Visitor identification using the robot detection component

Last updated Wednesday, November 30, 2016 in Sitecore Experience Platform for Administrator, Developer

The Sitecore robot detection component detects robots and unwanted interactions from automated browsers and robots. The component is enabled by default and consists of a pipeline processor, an event handler, a JavaScript file (that detects human behavior), and several robot detection classes.

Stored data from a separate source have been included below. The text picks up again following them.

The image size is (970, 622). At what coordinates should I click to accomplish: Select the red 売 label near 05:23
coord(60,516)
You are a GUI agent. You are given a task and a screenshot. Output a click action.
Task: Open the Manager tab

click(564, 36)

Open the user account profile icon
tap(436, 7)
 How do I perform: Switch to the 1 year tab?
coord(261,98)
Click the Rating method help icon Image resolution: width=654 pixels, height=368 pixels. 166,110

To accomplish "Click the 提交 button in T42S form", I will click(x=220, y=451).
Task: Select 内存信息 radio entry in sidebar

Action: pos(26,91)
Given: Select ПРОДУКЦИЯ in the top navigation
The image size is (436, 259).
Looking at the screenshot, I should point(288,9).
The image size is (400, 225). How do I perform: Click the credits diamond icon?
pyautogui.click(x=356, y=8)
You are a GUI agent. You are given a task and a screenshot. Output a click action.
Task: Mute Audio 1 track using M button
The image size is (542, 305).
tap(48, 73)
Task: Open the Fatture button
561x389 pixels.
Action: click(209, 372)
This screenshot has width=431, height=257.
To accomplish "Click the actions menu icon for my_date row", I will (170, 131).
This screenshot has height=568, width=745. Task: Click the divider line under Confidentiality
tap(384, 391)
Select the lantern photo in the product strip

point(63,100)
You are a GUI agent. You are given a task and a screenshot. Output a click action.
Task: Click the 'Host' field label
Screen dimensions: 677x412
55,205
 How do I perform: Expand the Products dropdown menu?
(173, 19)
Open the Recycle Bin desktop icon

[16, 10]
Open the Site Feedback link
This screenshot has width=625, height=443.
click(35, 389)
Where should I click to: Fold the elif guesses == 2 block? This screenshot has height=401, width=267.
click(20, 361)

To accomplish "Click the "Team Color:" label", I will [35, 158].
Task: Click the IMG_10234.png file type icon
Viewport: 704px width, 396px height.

Every time a page is requested on your website, the following pipeline processor is activated:

  • Sitecore.Analytics.RobotDetection.Pipeline.InitializeTracker.Robots

The processor first checks that robot detection is enabled by checking the value of the Analytics.AutoDetectBots setting in the Sitecore.Analytics.Tracking.config file. You can disable the component by changing this setting to false.

Contact classification

The ContactClassification class contains the classification constants and helper methods. The following helper methods take the contact classification as a parameter and return a Boolean value indicating whether the contact is a human or a robot.

  • IsHuman
  • IsRobot
  • IsAutoDetectedRobot

Initial visitor classification

The SC_ANALYTICS_GLOBAL_COOKIE contains the IsClassificationGuessed field, which is set to true or false.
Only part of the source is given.